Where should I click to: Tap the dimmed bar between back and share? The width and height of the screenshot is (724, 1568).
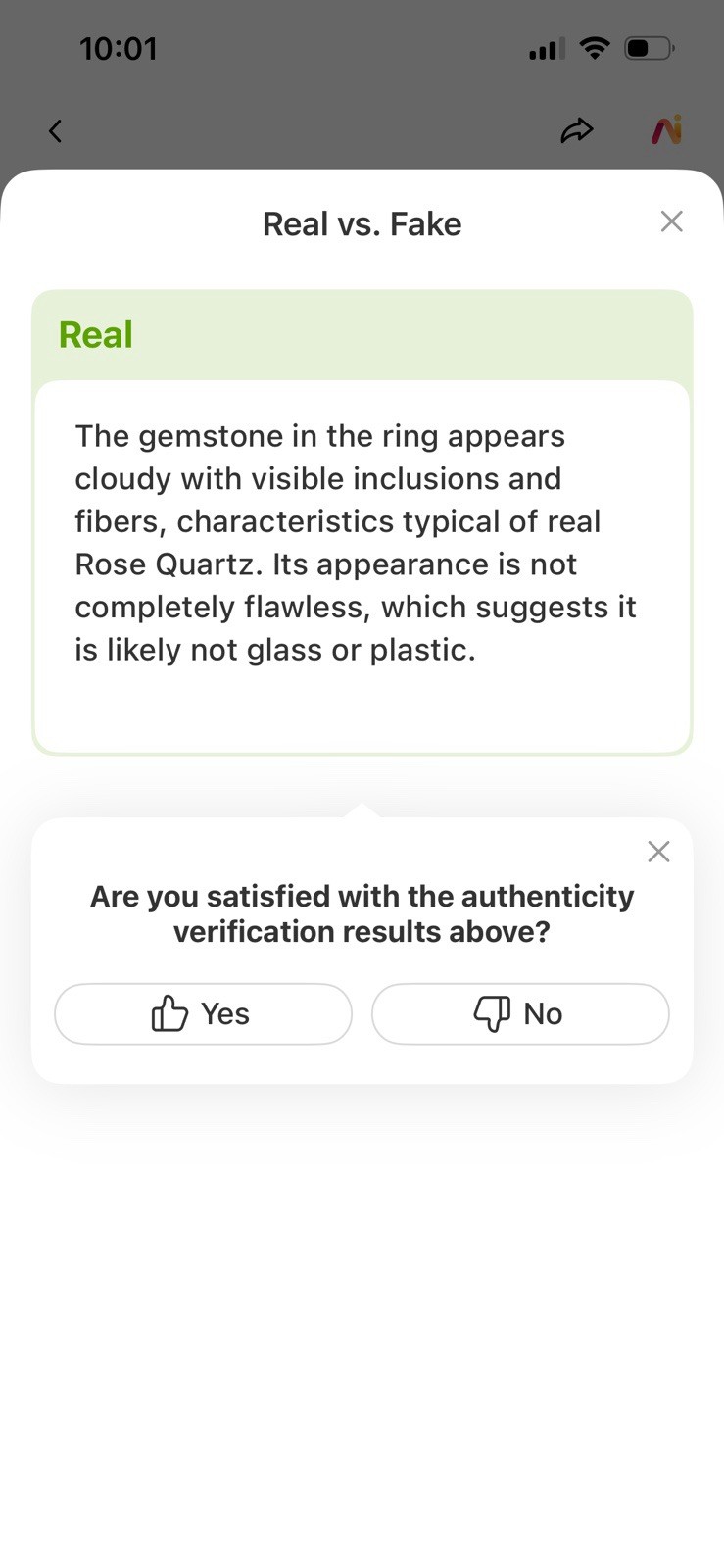[x=314, y=131]
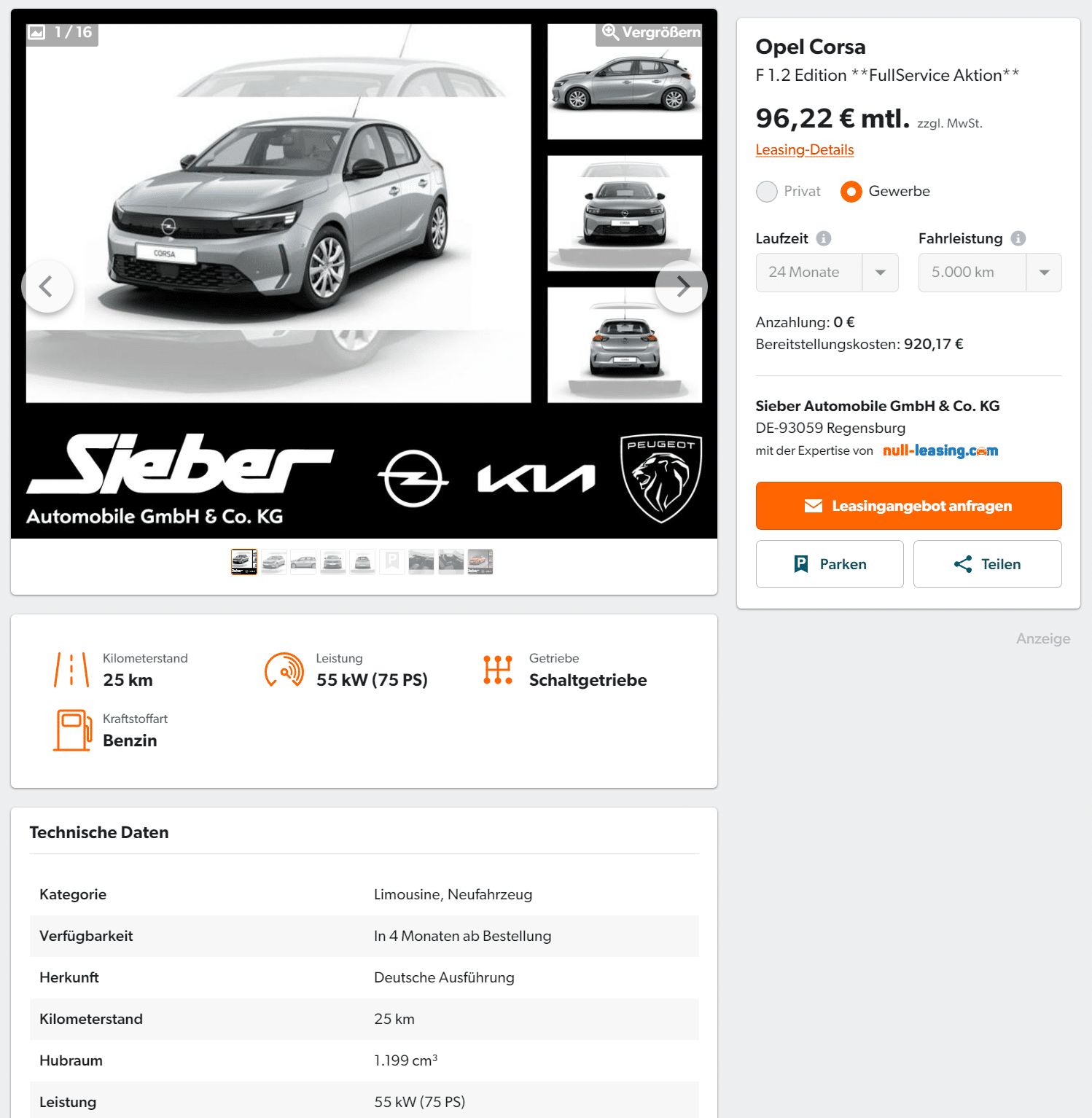1092x1118 pixels.
Task: Open the 5.000 km Fahrleistung dropdown
Action: tap(990, 273)
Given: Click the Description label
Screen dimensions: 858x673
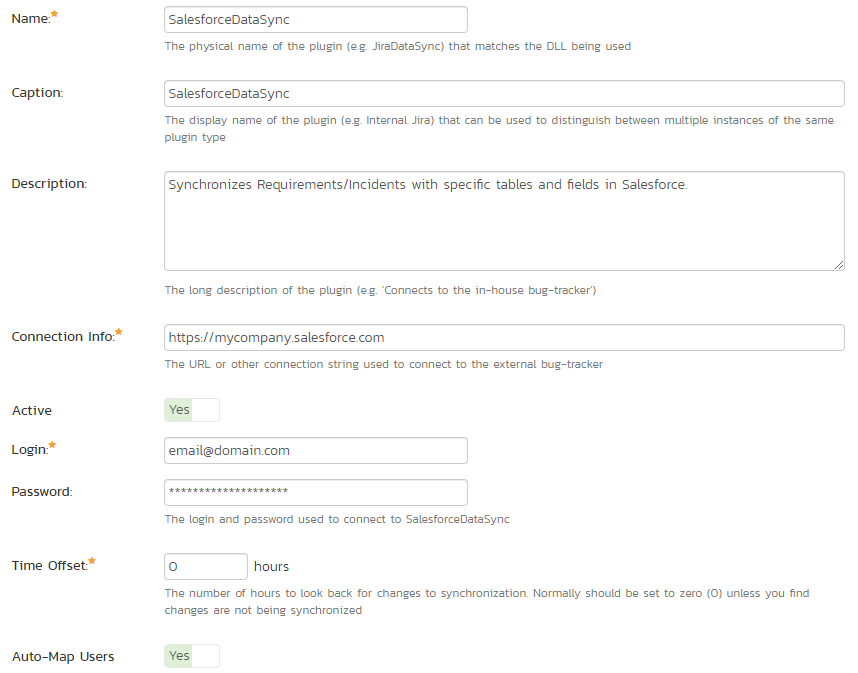Looking at the screenshot, I should pos(49,184).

· · · · · · ·

[Written instruction]
Transcribe every row above verbatim, leaving out the pictures.

[Complete answer]
Where should I click to: Tap the dimmed bar between back and share? The width and height of the screenshot is (724, 1568).
[x=314, y=131]
1092x1118 pixels.
Task: Open the 5.000 km Fahrleistung dropdown
Action: tap(990, 273)
Given: Click the Description label
Screen dimensions: 858x673
Looking at the screenshot, I should pos(49,184).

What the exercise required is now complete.